Contraffazione brevetto ed importanza rivendicazioni

Quando si scrive il testo di una domanda di brevetto si cade spesso nell’errore di voler mettere in evidenza i pregi ed i vantaggi della propria invenzione piuttosto che concentrarsi sulla descrizione quanto più dettagliata possibile degli elementi tecnici che compongono l’oggetto del brevetto e che permettono di raggiungere i vantaggi rivendicati.

Ne consegue che non è raro trovare brevetti poco chiari o in cui vi sia una descrizione non sufficiente dell’invenzione, in particolar modo quando a redigere la domanda di brevetto sia lo stesso inventore oppure un professionista non abilitato ad assumere la rappresentanza avanti l’UIBM.

Il rischio associato a tale modalità di azione è spesso sottovalutato poiché non si considera che un testo scritto male può compromettere in maniera irrimediabile la tutela brevettuale, in quanto la normativa brevettuale non consente di apportare integrazioni o modifiche ad un testo già depositato se non entro limiti molto ristretti.

Il principale errore in cui si incorre frequentemente è quello di non scrivere in maniera corretta le rivendicazioni, preferendo invece dettagliare maggiormente la descrizione. Non si considera, invece, che una tutela quanto più ampia di un brevetto si fonda proprio sulla corretta scrittura delle rivendicazioni, le quali rappresentano l’unica parte del brevetto utile a definirne l’ambito di tutela, mentre la descrizione ha il solo scopo di aiutare ad interpretare il senso delle rivendicazioni stesse.

Quindi, se da un lato occorre scrivere rivendicazioni non eccessivamente complesse e piene di caratteristiche non necessarie per l’invenzione al fine di non restringere in maniera indebita l’ambito di tutela del brevetto, d’altro canto è fondamentale che le rivendicazioni non risultino poco chiare tanto da non far comprendere quale sia l’oggetto dell’invenzione.

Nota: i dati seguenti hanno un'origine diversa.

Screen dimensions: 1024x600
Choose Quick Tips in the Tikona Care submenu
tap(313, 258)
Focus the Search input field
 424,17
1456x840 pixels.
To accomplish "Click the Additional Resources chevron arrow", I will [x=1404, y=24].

Rivendicazioni poco chiare o incomplete sono innanzitutto causa di sospensione della domanda di brevetto, che non viene così processata dall’UIBM né inviata all’Ufficio Europeo Brevetti per la ricerca di anteriorità. In tal caso l’UIBM richiede di modificare le rivendicazioni, pena il respingimento della domanda, che subirà comunque un rallentamento nel suo procedimento di concessione.

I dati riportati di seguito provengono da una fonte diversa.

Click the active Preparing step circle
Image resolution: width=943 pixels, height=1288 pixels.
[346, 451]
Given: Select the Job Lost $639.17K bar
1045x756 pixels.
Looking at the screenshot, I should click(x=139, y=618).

Ma il problema principale è rappresentato dal fatto che un brevetto per invenzione industriale o un brevetto per modello di utilità concesso seppur con rivendicazioni non conformi o comunque poco chiare può non rispecchiare il contenuto della descrizione e quindi garantire la giusta protezione all’invenzione, senza che vi sia possibilità di porvi rimedio in un secondo momento.

Pertanto, un simile brevetto diventa difficilmente azionabile contro eventuali contraffattori, che avranno così vita facile nello sfruttamento economico della invenzione brevettata.

In definitiva, quando si decide di proteggere una propria innovazione mediante il deposito di una domanda di brevetto per invenzione o modello di utilità è sempre bene rivolgersi a professionisti esperti ed abilitati ad operare avanti l’UIBM o gli altri Uffici brevettuali, quali l’Ufficio Europeo Brevetti.